Ясное дело, со всех сторон ей сочувствуют. Страсберги советуют ей осесть в Нью-Йорке. «Пора мне всерьез задуматься о театральной карьере», — вслух размышляет она. Ее тотчас ангажируют на роль Бланш Дюбуа в драме Теннесси Уильямса «Трамвай «Желание», постановку которой осуществляет Ли Страсберг в Актерской студии, и она создает такой взрывной, такой наэлектризованный образ, что в ходе спектакля все ее тело буквально сотрясают эмоции.

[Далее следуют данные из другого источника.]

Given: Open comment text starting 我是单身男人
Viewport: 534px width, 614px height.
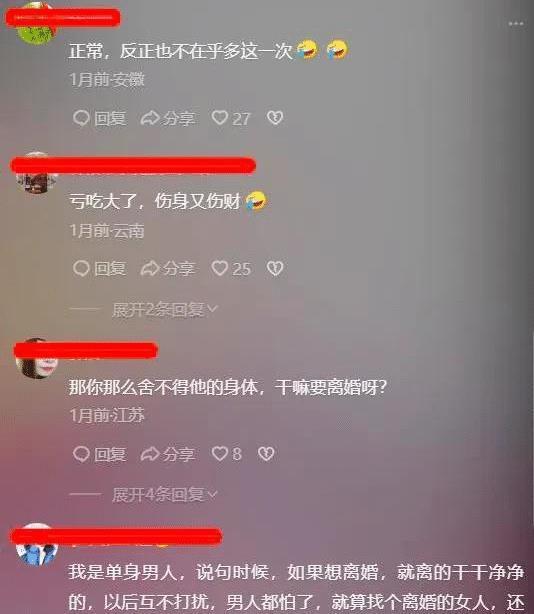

Когда занавес опускается, она внезапно чувствует, что стоит на сцене в мокром платье: без остатка отдав себя своей героине, ощутив боль и унижение злосчастной Бланш Дюбуа, как свои собственные, она и не заметила, как обмочилась. Это представление — неповторимый, незабываемый актерский триумф Мэрилин, но оно же и ее прощание с театром. Ибо как, спрашивается, вечер за вечером будет она восходить на эту Голгофу? Нет, Нью-Йорк недолго останется ее опорной базой; запаниковав, как слепой, нечаянно выпустивший из рук поводок собаки-поводыря, она поспешит обратно на побережье, к своему психоаналитику, к огороженному со всех сторон дворику и бассейну, к собственному акру земли на Хелена-Драйв, к полуобставленному домику, по углам которого громоздятся ряды грампластинок, стопки журналов, коробки с книгами — все, что скопилось за предыдущие годы и ждет, чтобы его привели в порядок. Вступая на порог двух финальных недель своей жизни, она жаждет пообщаться с доктором Гринсоном, своим психоаналитиком; и до самого ее конца все так и останутся в неведении, кто ее последний возлюбленный, каково действительное состояние ее здоровья. Тайна окутывает ее кончину. Ибо многие из тех, кто сейчас ее окружает, всерьез думают, что Мэрилин становится лучше. Своему массажисту Ральфу Робертсу она поведает, что принимает только хлоралгидрат. «Меня посадили на успокоительное времен первой мировой войны», — заявит она с гордостью. (Нет надобности добавлять, что это допотопное средство ничуть не менее эффективно, нежели любой другой транквилизатор.) И все же Робертсу кажется, что этим летом она в лучшей форме, чем когда-либо раньше, и в ее мышцах нет и намека на дряблость.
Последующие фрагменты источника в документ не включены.